The Senate outlined a plan for using taxation as a means to provide the funding. A cornerstone is the roll-back of the tax exemption for employer provided healthcare benefits. These taxes could be based on income or on the value of the plan or a combination of both. Also considered is the scaling back or elimination of the flexible spending accounts used by employees to offset health care costs with pre-tax dollars. The burden on the tax-payer is obvious.
Also under consideration is an increase to the alcohol tax as well as an institution of a tax on sugar containing beverages. The goal is not only to raise revenue but also to reduce the consumption of these items which contribute to the development of disease and result in an increase in healthcare expenditure. These taxes may indeed have an effect in driving a wanted behavior.
Is there a similar behavioral benefit to the taxing of the employer provided healthcare benefits? Perhaps the employee will seek the lowest cost plan if the benefit value is taxed. If the taxes are levied based on income there will be no effort to reduce usage.In general such taxes do not provide incentive to make efficient, cost effective choices and will not have an impact on usage, a key driver of healthcare cost.
On May 12, a coalition of the healthcare providers and insurers pledged to reduce the national healthcare spending by 1.5 percentage points per year from the projected growth rates.
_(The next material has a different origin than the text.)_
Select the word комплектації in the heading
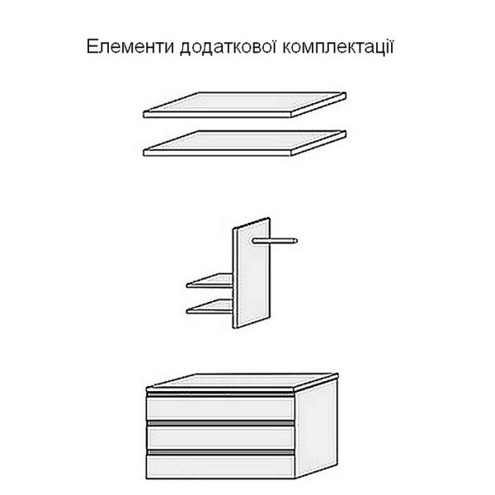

The promise was to accomplish this goal through advances in efficiency. So far there have been no concrete plans presented as to how these competing groups will be able to accomplish this.
Financial incentive can drive change. Alignment of incentives has been very effective in driving generic substitution. Will the taxation of the healthcare benefit provide a similar alignment of financial incentive? I think not. When the costs of providing universal healthcare coverage escalate will the solution be increasing the tax? Can we tax our way to a better healthcare system?